Kurz bevor wir wieder bei unserer Terra Love ankommen, winken uns drei kleine Jungs zu, die zum hier lebenden Berberstamm gehören. Sie holen ihr Trink- und Brauchwasser, wie schon vor Hunderten von Jahren, aus einem Brunnen, der bereits vor Generationen gegraben wurde. Diese einfache, aber bewährte Methode der Wasserversorgung zeigt, wie tief verwurzelt und beständig die Traditionen der Berber auch in der modernen Zeit noch sind.
Am Ende des Tages fühlen wir uns erfüllt und glücklich, denn der Tag in der Wüste war wie ein Tanz mit der Stille. In der unendlichen Weite, wo die Sonne glüht und der Sand sanft unter den Rädern knirscht, offenbart sich die Essenz des Seins. Für Tanja und mich liegt das Wunder in der Stille und die Schönheit im Einfachen. Über viele Jahre hinweg haben wir in den Wüsten dieser Welt gelebt und stets das Gefühl gehabt, das Echo des Universums zu hören. Jeder Windhauch trägt die Weisheit der Jahrhunderte, und jede Sanddüne erzählt von den Geheimnissen des Lebens.

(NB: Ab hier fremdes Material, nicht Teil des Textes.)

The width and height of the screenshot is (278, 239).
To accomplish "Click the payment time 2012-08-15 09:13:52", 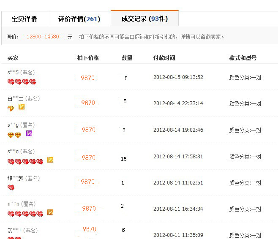I will (178, 77).
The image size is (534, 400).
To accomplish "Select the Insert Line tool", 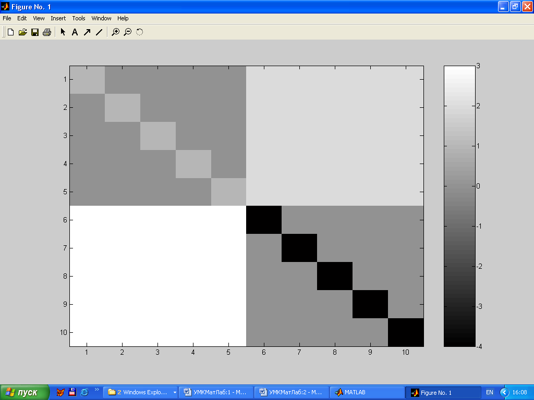I will pyautogui.click(x=99, y=32).
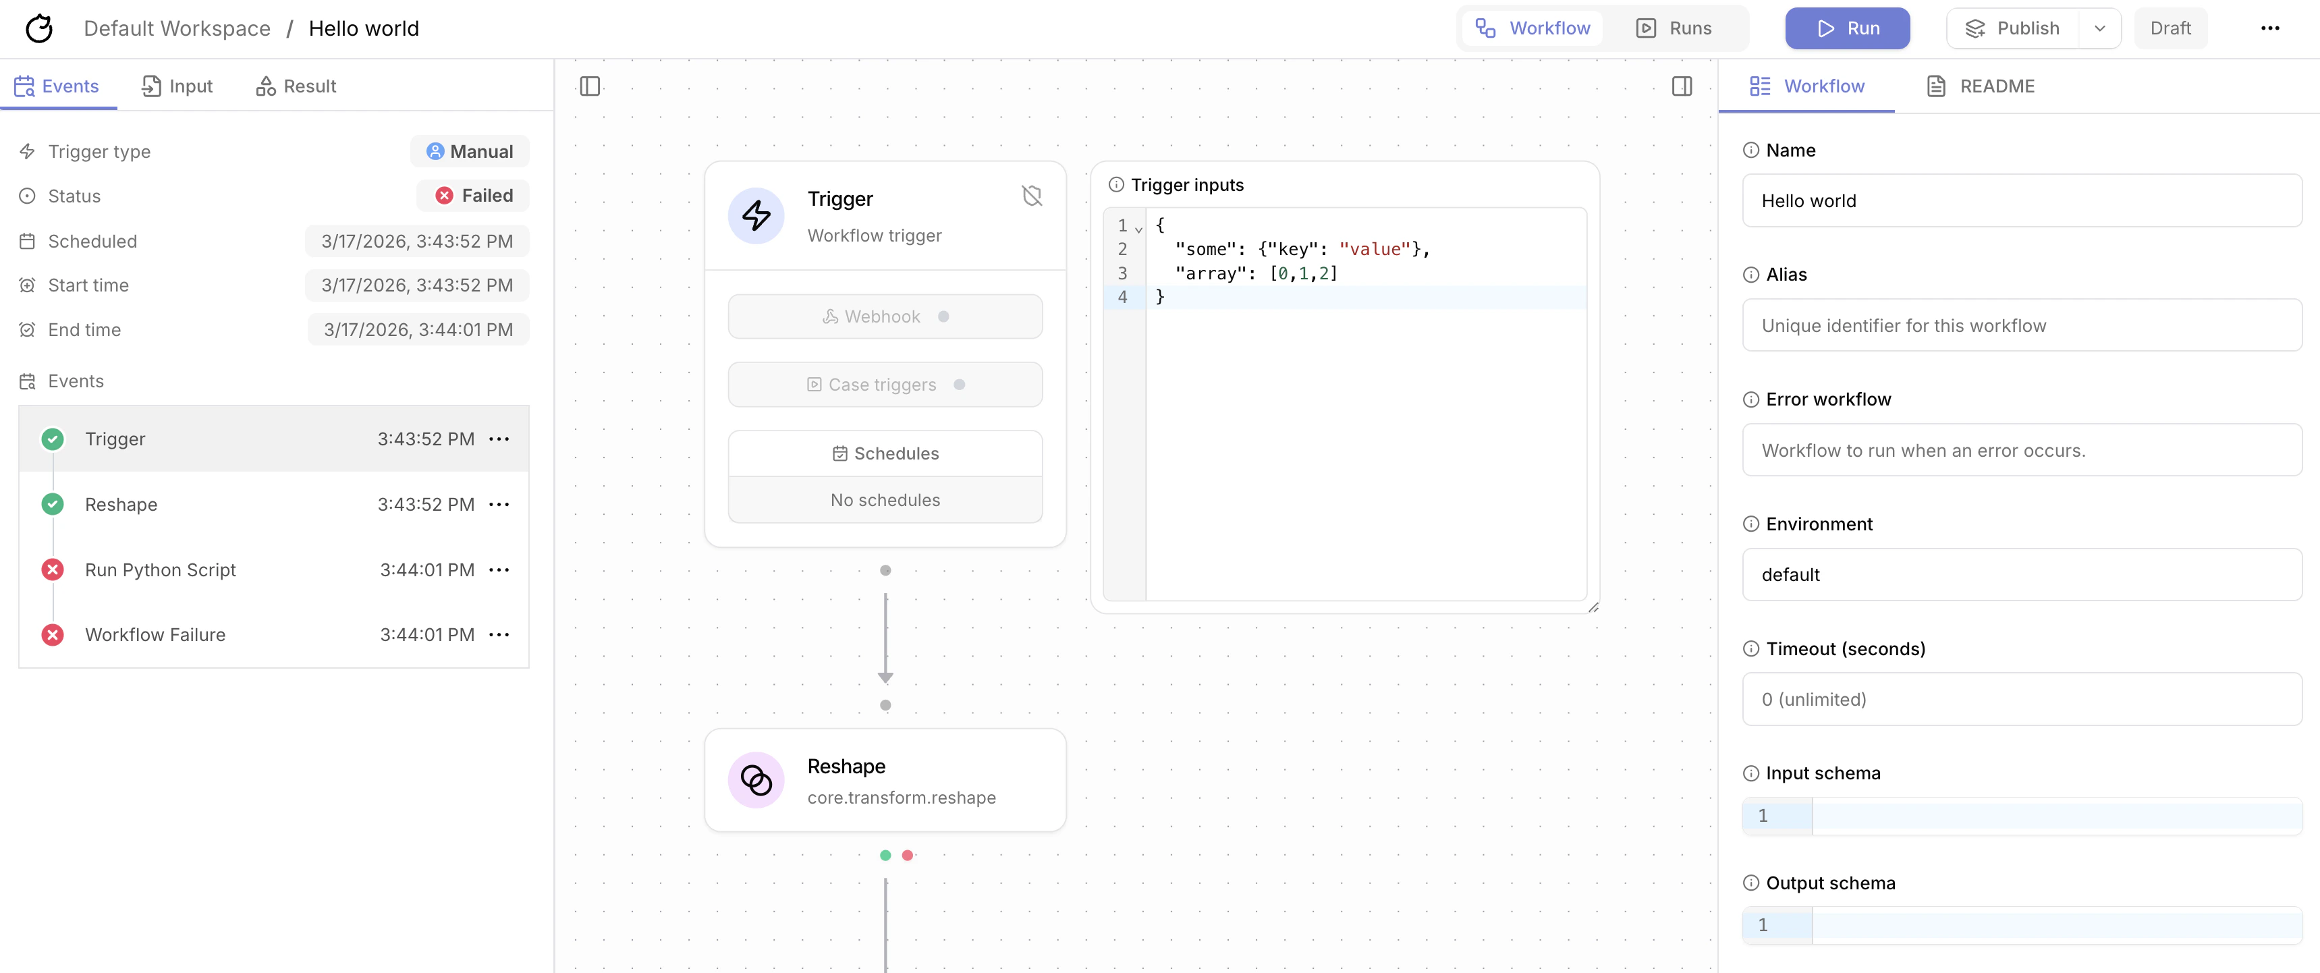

In dieser unberührten Landschaft erkennen wir, dass wahres Glück nicht in der Fülle, sondern im Einklang mit der Natur zu finden ist. Die Wüste zeigt uns, dass die größte Erfüllung darin liegt, die Welt in ihrer Schlichtheit zu begreifen, mit dem Herzen zu sehen und im gegenwärtigen Moment zu verweilen. Hier wird uns bewusst, dass das Wesentliche oft im Verborgenen liegt und dass in der Stille des Seins die tiefste Verbundenheit zu allem entsteht.